▸ 依頼事項
1) 渋沢栄一と五代友厚についての文章のうち、「渋沢栄一は「近代日本経済の父」から「名度の低い原因ともいえます。」までをそのまま書き写してください。
2) 渋沢栄一と五代友厚についての文章の続きを、最後の文の後から書き足すこと。

▸ 本文抜粋
■ ■ ■ ■ ■ ■ ■

渋沢栄一は「近代日本経済の父」ともいわれ、近年注目を集めている。来年のNHK「大河ドラマ」の主役に決定し、また2024年度には新1万円札の肖像に採用され、大変すばらしいことです。


一方五代友厚は、現在において一般的には知られない存在にあります。日本史の教科書には「北海道開拓使官有物払下が事件」に暗躍した”政商”イメージ表現の記述がされ、五代の印象がより知名度の低い原因ともいえます。


しかしながら、かくて我が国の経済史学者の間では、今日に至るまで「東の渋沢、西の五代」の評価は定着しています。

東京大学土屋喬雄名誉教授(1896-1988)は、日本資本主義研究の権威であり、昭和29年6月刊行の著書(日本資本主義の経営史的研究)において次のように述べられた。


「明治時代における実業界の指導者とみるべき人々は、武士出身の先覚者が多いが、もっとも重要な人々は関東の指導者たる渋沢栄一と、関西の指導者である五代友厚である。

■ ■ ■ ■ ■ ■ ■

▸ 抽出データ
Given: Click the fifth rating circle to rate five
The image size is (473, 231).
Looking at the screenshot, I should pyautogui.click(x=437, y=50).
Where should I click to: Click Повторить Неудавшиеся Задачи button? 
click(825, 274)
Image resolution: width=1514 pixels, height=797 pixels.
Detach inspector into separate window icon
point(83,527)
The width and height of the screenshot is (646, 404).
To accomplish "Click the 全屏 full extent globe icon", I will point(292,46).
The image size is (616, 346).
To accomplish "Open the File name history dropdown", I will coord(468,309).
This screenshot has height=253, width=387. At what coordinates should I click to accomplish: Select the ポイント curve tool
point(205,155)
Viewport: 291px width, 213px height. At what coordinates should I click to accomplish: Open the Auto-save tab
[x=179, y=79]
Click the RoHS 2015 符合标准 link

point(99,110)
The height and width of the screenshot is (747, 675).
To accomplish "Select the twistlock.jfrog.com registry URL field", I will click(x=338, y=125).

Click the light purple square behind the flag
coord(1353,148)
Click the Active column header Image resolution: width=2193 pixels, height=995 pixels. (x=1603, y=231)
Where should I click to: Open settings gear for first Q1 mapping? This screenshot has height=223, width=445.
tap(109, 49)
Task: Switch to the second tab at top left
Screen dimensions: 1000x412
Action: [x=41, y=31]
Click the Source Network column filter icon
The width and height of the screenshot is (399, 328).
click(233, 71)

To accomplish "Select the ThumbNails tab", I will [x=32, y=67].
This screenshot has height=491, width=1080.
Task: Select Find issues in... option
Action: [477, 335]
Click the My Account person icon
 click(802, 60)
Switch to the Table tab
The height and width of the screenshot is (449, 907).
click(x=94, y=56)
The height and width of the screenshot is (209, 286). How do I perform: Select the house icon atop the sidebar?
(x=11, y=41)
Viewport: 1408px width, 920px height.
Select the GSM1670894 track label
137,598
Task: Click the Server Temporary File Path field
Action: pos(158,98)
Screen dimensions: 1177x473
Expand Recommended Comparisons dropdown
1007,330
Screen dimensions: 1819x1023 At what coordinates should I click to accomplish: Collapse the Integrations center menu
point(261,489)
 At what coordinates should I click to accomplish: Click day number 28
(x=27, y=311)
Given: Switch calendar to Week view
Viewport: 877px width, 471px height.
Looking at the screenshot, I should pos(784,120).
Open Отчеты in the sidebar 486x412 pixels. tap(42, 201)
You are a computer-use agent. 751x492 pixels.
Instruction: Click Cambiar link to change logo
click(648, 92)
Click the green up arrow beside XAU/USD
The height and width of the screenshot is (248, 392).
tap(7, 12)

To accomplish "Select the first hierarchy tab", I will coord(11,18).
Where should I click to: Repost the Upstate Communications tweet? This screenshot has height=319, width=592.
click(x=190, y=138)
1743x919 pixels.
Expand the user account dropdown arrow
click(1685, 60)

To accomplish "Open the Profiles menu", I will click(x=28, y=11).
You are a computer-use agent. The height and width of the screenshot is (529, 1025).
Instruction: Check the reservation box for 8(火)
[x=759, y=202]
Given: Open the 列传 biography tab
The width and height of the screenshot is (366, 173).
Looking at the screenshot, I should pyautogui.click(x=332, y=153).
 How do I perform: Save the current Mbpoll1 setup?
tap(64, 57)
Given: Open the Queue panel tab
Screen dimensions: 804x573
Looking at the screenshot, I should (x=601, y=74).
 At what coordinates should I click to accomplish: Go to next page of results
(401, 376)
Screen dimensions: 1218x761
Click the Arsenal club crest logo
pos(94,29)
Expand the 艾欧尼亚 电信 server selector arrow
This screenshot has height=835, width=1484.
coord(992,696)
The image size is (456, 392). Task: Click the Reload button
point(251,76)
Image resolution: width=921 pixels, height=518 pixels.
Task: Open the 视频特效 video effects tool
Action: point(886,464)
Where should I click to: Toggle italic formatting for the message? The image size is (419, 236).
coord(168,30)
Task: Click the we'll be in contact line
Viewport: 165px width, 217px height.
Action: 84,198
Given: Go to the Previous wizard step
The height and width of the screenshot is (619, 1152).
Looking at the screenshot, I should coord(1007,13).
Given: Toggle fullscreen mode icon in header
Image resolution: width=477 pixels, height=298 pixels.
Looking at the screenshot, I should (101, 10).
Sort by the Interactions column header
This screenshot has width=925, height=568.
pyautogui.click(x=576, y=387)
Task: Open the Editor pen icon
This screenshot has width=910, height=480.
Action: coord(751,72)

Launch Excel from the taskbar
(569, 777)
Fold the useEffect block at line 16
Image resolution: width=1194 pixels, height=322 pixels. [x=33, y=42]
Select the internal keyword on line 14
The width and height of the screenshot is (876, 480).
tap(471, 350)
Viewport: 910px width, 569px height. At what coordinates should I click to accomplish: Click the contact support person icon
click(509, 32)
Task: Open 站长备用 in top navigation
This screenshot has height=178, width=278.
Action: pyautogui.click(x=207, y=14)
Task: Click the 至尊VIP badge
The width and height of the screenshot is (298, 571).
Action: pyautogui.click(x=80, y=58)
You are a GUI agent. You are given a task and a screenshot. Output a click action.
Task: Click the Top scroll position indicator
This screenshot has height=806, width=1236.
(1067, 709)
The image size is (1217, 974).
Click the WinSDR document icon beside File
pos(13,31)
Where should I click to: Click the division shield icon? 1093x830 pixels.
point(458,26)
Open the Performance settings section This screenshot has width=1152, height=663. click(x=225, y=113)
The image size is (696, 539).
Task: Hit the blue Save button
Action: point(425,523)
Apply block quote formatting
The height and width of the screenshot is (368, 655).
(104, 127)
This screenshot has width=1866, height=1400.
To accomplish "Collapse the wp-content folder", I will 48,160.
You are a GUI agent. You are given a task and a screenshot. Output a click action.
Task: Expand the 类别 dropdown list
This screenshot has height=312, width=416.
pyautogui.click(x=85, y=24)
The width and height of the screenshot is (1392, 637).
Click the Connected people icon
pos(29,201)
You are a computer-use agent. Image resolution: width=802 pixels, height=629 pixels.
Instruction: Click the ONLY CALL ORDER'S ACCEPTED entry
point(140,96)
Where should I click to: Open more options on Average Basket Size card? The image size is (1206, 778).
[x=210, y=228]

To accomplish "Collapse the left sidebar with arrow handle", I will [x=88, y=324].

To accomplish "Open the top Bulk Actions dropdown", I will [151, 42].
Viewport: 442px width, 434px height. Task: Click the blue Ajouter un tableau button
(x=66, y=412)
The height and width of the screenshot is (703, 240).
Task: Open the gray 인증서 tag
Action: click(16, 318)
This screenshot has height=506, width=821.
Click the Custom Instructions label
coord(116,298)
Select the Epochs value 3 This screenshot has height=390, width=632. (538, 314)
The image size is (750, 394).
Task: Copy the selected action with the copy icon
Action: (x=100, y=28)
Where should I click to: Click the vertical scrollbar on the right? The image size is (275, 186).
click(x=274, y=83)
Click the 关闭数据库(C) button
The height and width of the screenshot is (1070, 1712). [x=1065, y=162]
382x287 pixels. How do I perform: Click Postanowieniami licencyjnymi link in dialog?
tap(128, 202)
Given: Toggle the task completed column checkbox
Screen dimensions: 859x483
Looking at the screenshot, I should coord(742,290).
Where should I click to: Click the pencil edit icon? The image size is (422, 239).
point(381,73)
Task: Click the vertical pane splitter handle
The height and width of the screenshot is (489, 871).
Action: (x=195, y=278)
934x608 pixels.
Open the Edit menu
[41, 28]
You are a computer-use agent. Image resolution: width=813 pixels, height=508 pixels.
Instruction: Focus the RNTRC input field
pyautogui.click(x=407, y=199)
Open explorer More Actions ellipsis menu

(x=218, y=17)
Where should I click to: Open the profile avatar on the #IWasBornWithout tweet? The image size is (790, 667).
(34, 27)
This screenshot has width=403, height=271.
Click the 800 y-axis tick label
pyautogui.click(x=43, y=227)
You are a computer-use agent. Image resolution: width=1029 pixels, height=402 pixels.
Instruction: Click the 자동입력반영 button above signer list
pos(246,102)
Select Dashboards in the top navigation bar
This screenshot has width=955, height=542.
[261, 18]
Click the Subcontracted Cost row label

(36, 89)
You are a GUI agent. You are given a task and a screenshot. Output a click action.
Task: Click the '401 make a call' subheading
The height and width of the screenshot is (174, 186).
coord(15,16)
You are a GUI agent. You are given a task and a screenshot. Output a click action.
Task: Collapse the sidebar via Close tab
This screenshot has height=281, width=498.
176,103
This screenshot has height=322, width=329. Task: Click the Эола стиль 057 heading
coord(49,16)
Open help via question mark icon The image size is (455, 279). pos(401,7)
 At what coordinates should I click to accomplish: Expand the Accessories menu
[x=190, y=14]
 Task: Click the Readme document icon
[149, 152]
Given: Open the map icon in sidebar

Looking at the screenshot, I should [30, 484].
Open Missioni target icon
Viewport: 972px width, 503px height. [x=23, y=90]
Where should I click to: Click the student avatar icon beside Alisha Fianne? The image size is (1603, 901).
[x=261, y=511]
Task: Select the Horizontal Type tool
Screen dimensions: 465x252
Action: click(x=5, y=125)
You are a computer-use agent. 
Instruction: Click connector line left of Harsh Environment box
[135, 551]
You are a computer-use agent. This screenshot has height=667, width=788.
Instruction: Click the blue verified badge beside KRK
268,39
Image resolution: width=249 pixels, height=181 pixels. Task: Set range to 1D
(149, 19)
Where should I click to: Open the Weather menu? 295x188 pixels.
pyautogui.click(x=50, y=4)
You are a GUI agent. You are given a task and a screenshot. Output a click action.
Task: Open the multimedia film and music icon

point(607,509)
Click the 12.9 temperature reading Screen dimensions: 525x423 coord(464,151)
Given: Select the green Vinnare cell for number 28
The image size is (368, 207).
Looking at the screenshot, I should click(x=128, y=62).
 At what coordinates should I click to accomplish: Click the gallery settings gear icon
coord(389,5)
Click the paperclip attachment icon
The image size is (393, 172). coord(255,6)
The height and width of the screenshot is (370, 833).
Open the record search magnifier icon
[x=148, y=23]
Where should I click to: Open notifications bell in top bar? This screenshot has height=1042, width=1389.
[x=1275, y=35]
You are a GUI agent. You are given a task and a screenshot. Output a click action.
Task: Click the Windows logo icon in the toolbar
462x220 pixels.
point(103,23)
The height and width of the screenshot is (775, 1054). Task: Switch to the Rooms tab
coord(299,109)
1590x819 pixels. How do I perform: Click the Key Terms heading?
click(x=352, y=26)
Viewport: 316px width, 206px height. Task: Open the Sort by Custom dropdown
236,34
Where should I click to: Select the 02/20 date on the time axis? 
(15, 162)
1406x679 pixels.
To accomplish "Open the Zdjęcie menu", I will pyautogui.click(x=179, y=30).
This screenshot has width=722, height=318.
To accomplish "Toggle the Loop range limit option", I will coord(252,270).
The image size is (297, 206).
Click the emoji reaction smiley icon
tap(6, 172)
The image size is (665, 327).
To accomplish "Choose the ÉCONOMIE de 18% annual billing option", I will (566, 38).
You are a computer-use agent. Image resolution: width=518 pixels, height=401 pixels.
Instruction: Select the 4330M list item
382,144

■ ■ ■ ■ ■ ■ ■

▸ 各依頼への回答
1)
渋沢栄一は「近代日本経済の父」ともいわれ、近年注目を集めている。来年のNHK「大河ドラマ」の主役に決定し、また2024年度には新1万円札の肖像に採用され、大変すばらしいことです。


一方五代友厚は、現在において一般的には知られない存在にあります。日本史の教科書には「北海道開拓使官有物払下が事件」に暗躍した”政商”イメージ表現の記述がされ、五代の印象がより知名度の低い原因ともいえます。

2)
 五代友厚は渋沢のごとく永きにわたって我が財界を指導したのではなく、彼の明治以降の活動は短かった。しかし彼はその気宇の宏大なる、その識見の高邁なる、その志士的活動の偉大なる点において、また維新以降の活動が短かったとはいえ、それは渋沢と相並ぶ指導者としてのそれであり、大阪開発の第一の恩人であった点において、彼の地位は高く評価せらるべきものである。

 殊に幕末、維新における志士としての活動においては、渋沢のより5歳年長であった点と、薩摩藩儒官の子であったとという環境もあずかって、渋沢のそれよりもまされるものがある。この点において明治実業界において、五代の右に出るものはなかったといっても差支えない。」